I was a doctoral student of Prof. Robert E. Roberson who did the first study of satellite attitude stabilization and control for The RAND Corporation in about 1950, seven years before the first satellites went into orbit. He was the chief person behind gravity gradient stabilization which acts like the moon to keep one side of the satellite facing the earth all of the time, because of the difference in the gravitational force from the near to the far side of a satellite. Spin stabilization is another way to passively make a satellite handle the small torque disturbances in orbit, and alternatively one can spin a wheel inside the spacecraft. Gravity gradient stabilization of gyrostat satellite combines the advantages of both methods. Publications in this area complete the picture of the equilibria and stability of gyrostat satellites under gravity torques.

Controllability and observability, like stability, are binary concepts. Either a system is controllable or it is not. Motivated by the need to have appropriate criteria to decide where to place sensors and actuators in large flexible spacecraft, a series of publications develop definitions of the Degree of Controllability (DOC), and the Degree of Observability (DOO).

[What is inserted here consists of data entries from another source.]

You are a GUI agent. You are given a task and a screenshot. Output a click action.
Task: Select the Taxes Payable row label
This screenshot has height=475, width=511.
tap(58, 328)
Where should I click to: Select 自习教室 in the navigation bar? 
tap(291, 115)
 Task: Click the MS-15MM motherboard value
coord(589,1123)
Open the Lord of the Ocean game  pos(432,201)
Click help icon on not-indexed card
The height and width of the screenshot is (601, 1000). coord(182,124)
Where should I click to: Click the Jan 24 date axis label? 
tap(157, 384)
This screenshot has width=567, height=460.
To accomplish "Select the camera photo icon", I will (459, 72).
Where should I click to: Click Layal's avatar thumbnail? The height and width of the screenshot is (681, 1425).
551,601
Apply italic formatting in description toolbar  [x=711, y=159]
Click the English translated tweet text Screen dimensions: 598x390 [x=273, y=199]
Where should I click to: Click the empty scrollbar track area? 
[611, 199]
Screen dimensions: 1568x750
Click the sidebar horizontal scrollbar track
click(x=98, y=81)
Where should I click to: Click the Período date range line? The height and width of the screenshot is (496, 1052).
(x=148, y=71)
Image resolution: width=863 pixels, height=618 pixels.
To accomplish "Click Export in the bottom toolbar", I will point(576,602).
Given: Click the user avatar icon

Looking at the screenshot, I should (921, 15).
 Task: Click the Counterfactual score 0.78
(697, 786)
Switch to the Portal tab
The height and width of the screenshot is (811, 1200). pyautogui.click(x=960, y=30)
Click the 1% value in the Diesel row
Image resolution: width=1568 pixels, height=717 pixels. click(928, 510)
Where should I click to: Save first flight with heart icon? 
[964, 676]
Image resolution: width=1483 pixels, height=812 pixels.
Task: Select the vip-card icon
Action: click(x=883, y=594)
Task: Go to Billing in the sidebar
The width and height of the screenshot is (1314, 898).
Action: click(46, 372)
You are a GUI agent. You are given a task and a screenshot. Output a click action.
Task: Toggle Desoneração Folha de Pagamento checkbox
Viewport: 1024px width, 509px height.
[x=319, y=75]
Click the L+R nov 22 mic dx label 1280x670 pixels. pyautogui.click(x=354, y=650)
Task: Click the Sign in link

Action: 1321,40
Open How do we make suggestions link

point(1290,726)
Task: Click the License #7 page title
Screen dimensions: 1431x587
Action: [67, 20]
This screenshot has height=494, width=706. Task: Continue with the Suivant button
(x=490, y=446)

With support from the New York City Transit Authority, we developed methods to calculate the way in which a motorman should accelerate and decelerate a subway train so that it gets to the next station at the desired schedule time and does so using minimum electrical energy. This presented an interesting and novel optimal control problem that was challenging numerically. Methods were extended to do create feedback optimal control of the nonlinear system, that could adjust for such things as a desired change in the transit time in order to get back on schedule. The approach to subway operations was tested on unused track on the Culver Line, then it was tested in revenue service on the Flushing Line which is electrically isolated. In some places there are speed restrictions which prevent use of the results. In those sections of the line where they could apply the approach they saved 18% electrical energy, and averaged over the whole line they saved 11%, and it was implemented. This corresponds to a savings of $34 million per year in current (2009) dollars.

Tokomaks are gradually reaching the engineering design stage, and people are starting to consider the use of feedback control and Kalman filtering.